## begin Record list

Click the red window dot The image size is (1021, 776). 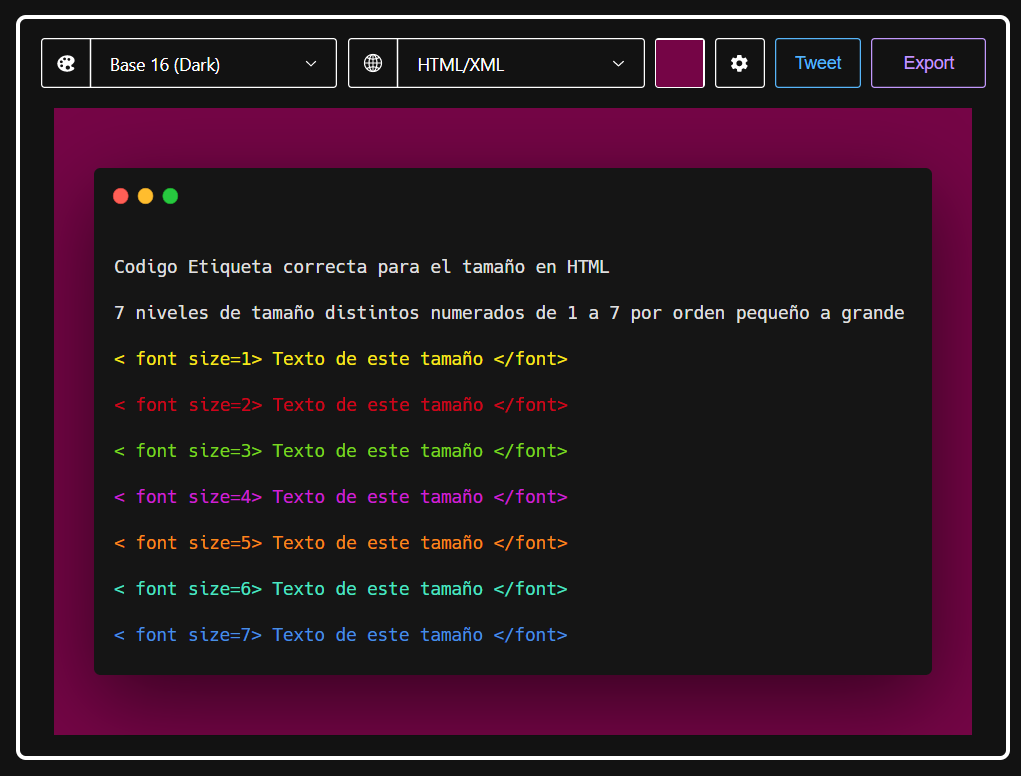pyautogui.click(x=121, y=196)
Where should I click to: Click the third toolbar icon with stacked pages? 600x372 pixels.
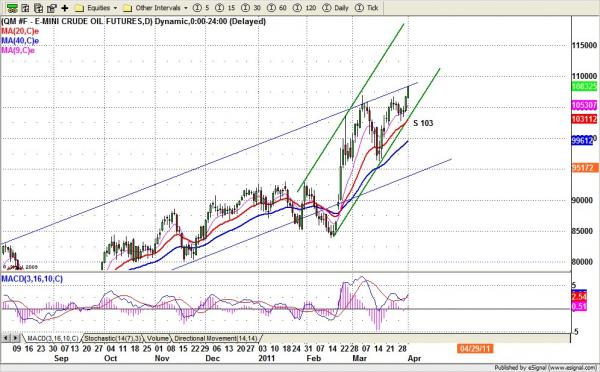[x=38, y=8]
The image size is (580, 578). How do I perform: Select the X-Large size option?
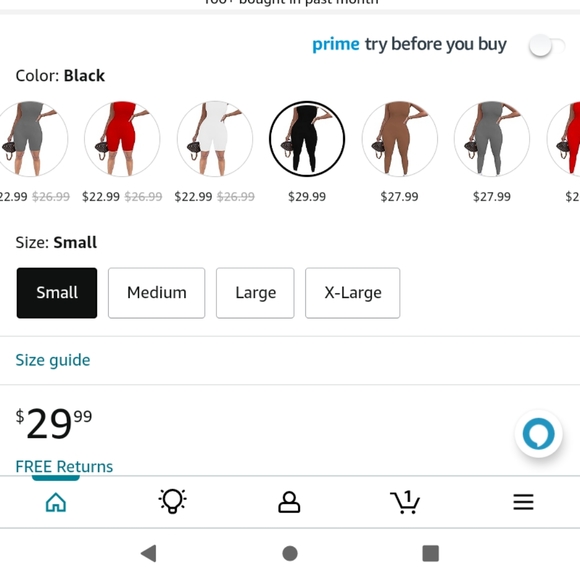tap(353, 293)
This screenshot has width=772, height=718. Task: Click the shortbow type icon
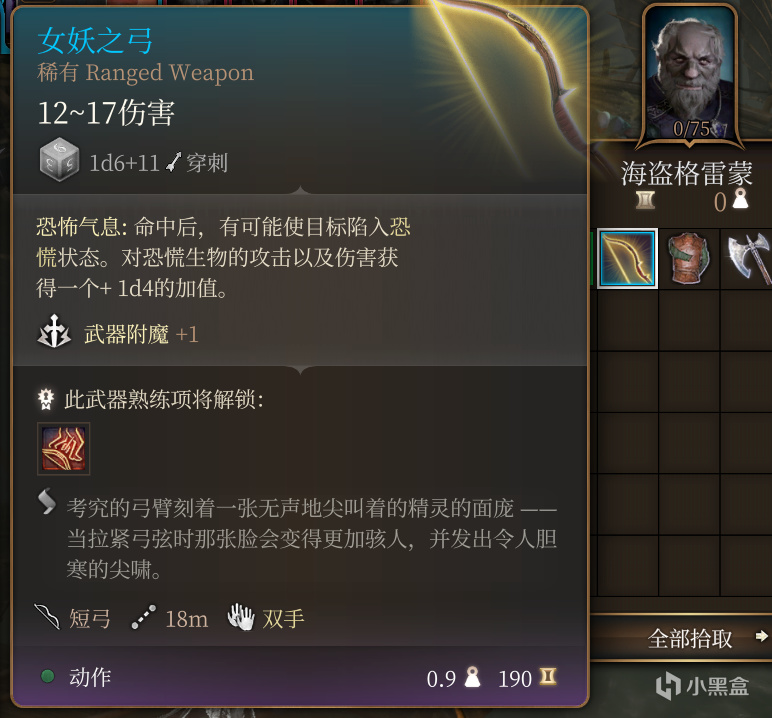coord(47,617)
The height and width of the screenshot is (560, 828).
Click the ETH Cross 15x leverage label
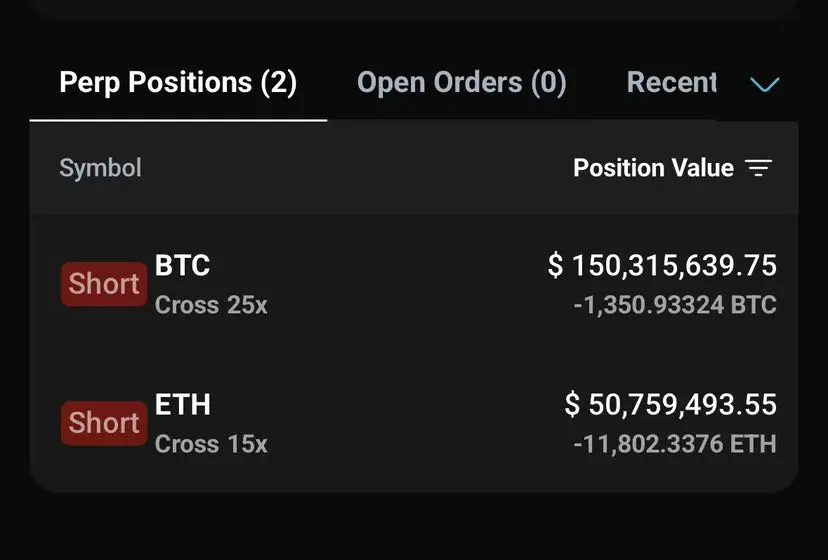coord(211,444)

## end Record list

Task requirements: Recast the material from the line with "Where should I" up to and including the line with "coord(47,617)" as a two-column CSV with the headers text and answer. Put one row per answer, with each value in a single quoted field and line breaks changed to spaces, and leave the pictures out.

Finished task:
text,answer
"Where should I click to: Click the third toolbar icon with stacked pages? 600x372 pixels.","[x=38, y=8]"
"The image size is (580, 578). How do I perform: Select the X-Large size option?","tap(353, 293)"
"This screenshot has width=772, height=718. Task: Click the shortbow type icon","coord(47,617)"